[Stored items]

######

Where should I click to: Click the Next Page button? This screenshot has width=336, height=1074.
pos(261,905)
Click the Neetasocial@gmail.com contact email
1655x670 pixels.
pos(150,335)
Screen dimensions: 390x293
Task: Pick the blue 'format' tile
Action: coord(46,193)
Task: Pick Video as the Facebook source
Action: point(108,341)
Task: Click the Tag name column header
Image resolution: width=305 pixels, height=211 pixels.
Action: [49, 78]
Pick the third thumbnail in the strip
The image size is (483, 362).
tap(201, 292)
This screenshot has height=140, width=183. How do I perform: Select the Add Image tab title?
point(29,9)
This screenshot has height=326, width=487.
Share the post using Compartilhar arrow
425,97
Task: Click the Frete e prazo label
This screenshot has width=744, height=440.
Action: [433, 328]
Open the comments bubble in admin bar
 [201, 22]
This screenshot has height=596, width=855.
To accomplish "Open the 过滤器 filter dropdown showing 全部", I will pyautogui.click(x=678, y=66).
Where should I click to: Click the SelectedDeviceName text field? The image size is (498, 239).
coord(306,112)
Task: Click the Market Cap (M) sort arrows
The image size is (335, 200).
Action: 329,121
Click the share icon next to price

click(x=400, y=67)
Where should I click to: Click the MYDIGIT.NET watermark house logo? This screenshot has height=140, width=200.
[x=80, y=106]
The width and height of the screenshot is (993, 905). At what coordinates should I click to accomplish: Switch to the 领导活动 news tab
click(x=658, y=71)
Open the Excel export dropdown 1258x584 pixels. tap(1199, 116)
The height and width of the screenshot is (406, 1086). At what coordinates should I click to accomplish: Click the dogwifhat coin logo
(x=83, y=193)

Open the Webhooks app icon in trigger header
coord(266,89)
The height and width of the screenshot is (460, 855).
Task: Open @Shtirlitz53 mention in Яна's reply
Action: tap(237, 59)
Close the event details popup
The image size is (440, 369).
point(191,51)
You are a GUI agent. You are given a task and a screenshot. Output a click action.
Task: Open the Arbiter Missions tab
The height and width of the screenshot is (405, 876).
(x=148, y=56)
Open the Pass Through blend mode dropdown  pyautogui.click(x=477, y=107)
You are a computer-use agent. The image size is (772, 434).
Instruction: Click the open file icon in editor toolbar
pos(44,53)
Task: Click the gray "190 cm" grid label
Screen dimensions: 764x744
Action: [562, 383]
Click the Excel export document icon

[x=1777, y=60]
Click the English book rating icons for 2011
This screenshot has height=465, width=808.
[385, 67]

######

# Problem to work on
The required answer is the complete data, repeated exactly.

# Result of the task
Where should I click to: Click the Next Page button? This screenshot has width=336, height=1074.
pos(261,905)
Click the Neetasocial@gmail.com contact email
1655x670 pixels.
pos(150,335)
Screen dimensions: 390x293
Task: Pick the blue 'format' tile
Action: coord(46,193)
Task: Pick Video as the Facebook source
Action: point(108,341)
Task: Click the Tag name column header
Image resolution: width=305 pixels, height=211 pixels.
Action: [49, 78]
Pick the third thumbnail in the strip
The image size is (483, 362).
tap(201, 292)
This screenshot has height=140, width=183. How do I perform: Select the Add Image tab title?
point(29,9)
This screenshot has height=326, width=487.
Share the post using Compartilhar arrow
425,97
Task: Click the Frete e prazo label
This screenshot has width=744, height=440.
Action: [433, 328]
Open the comments bubble in admin bar
 [201, 22]
This screenshot has height=596, width=855.
To accomplish "Open the 过滤器 filter dropdown showing 全部", I will pyautogui.click(x=678, y=66).
Where should I click to: Click the SelectedDeviceName text field? The image size is (498, 239).
coord(306,112)
Task: Click the Market Cap (M) sort arrows
The image size is (335, 200).
Action: 329,121
Click the share icon next to price

click(x=400, y=67)
Where should I click to: Click the MYDIGIT.NET watermark house logo? This screenshot has height=140, width=200.
[x=80, y=106]
The width and height of the screenshot is (993, 905). At what coordinates should I click to accomplish: Switch to the 领导活动 news tab
click(x=658, y=71)
Open the Excel export dropdown 1258x584 pixels. tap(1199, 116)
The height and width of the screenshot is (406, 1086). At what coordinates should I click to accomplish: Click the dogwifhat coin logo
(x=83, y=193)

Open the Webhooks app icon in trigger header
coord(266,89)
The height and width of the screenshot is (460, 855).
Task: Open @Shtirlitz53 mention in Яна's reply
Action: tap(237, 59)
Close the event details popup
The image size is (440, 369).
point(191,51)
You are a GUI agent. You are given a task and a screenshot. Output a click action.
Task: Open the Arbiter Missions tab
The height and width of the screenshot is (405, 876).
(x=148, y=56)
Open the Pass Through blend mode dropdown  pyautogui.click(x=477, y=107)
You are a computer-use agent. The image size is (772, 434).
Instruction: Click the open file icon in editor toolbar
pos(44,53)
Task: Click the gray "190 cm" grid label
Screen dimensions: 764x744
Action: [562, 383]
Click the Excel export document icon

[x=1777, y=60]
Click the English book rating icons for 2011
This screenshot has height=465, width=808.
[385, 67]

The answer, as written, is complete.